[PROVIDED MATERIAL]

/---

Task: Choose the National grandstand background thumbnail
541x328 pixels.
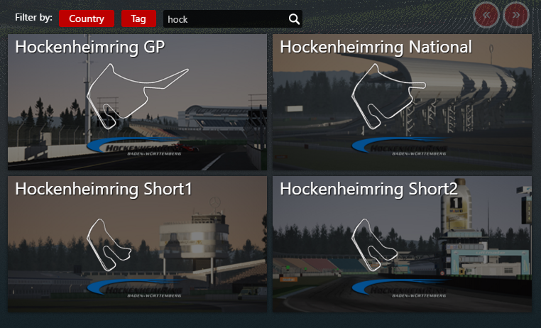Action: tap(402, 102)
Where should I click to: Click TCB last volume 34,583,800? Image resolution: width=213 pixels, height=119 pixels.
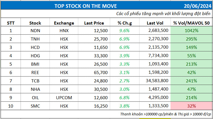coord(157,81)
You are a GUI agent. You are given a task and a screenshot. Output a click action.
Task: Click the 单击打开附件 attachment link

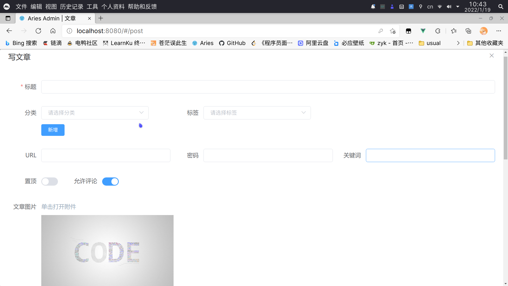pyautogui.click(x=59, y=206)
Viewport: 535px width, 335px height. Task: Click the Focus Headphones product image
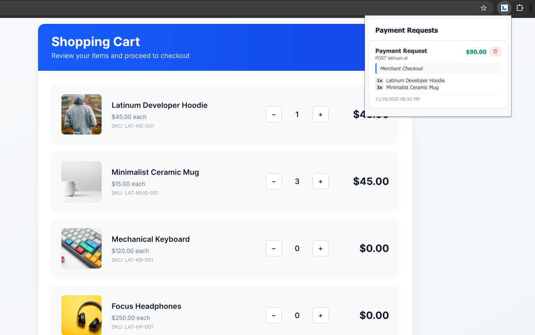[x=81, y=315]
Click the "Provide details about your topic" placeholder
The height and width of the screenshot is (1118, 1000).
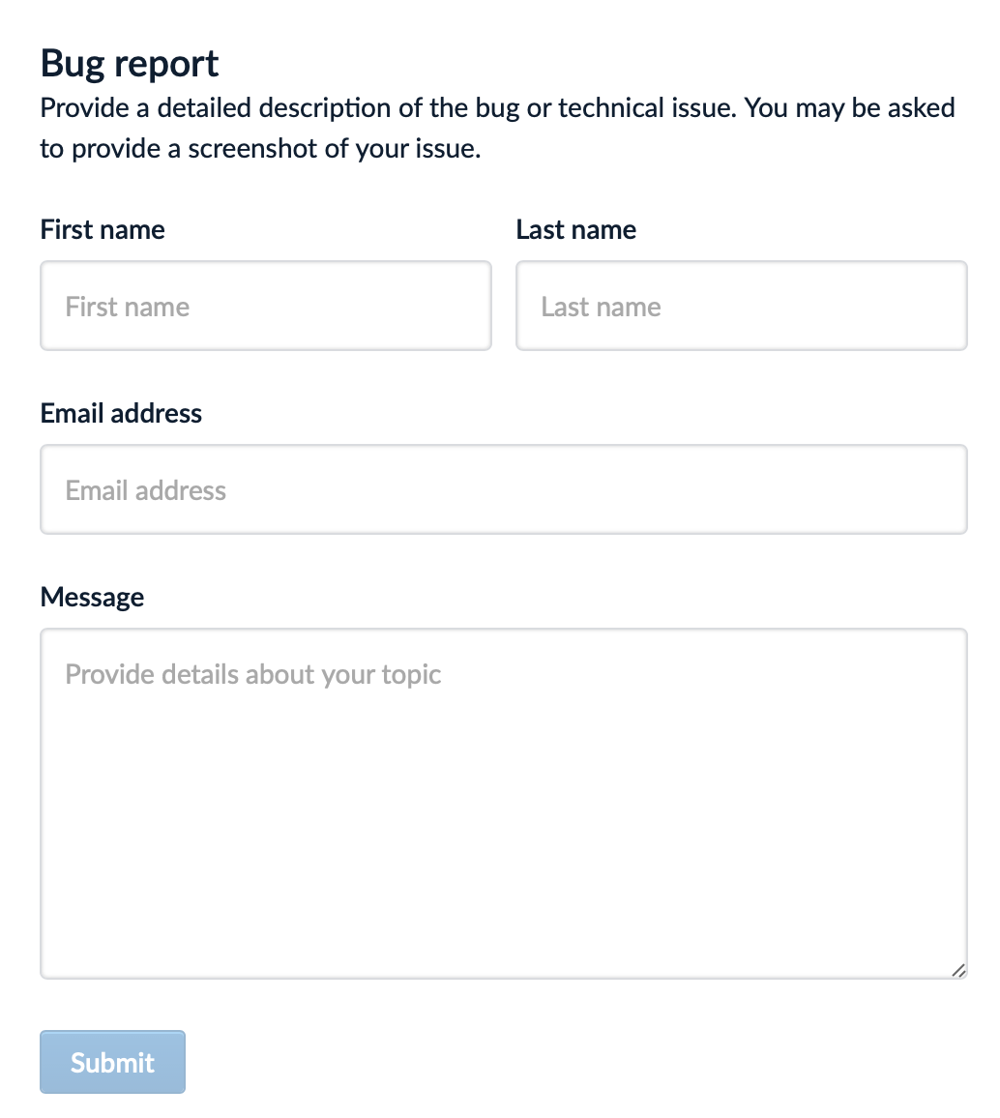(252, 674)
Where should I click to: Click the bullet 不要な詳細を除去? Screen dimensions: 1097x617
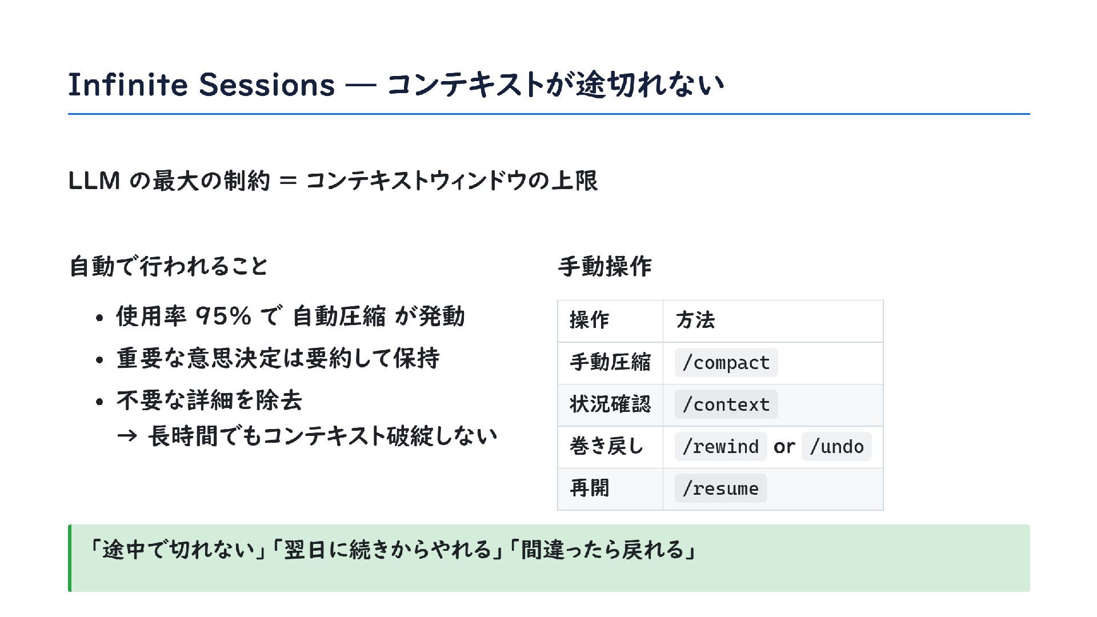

\---

[TASK BRIEF]
Retype the records exactly, but skip the pictures.

[TASK RESPONSE]
Task: Choose the National grandstand background thumbnail
541x328 pixels.
Action: tap(402, 102)
Where should I click to: Click TCB last volume 34,583,800? Image resolution: width=213 pixels, height=119 pixels.
coord(157,81)
You are a GUI agent. You are given a task and a screenshot. Output a click action.
Task: Click the 单击打开附件 attachment link

pyautogui.click(x=59, y=206)
Viewport: 535px width, 335px height. Task: Click the Focus Headphones product image
[x=81, y=315]
Click the "Provide details about your topic" placeholder
The height and width of the screenshot is (1118, 1000).
(252, 674)
Where should I click to: Click the bullet 不要な詳細を除去? Screen dimensions: 1097x617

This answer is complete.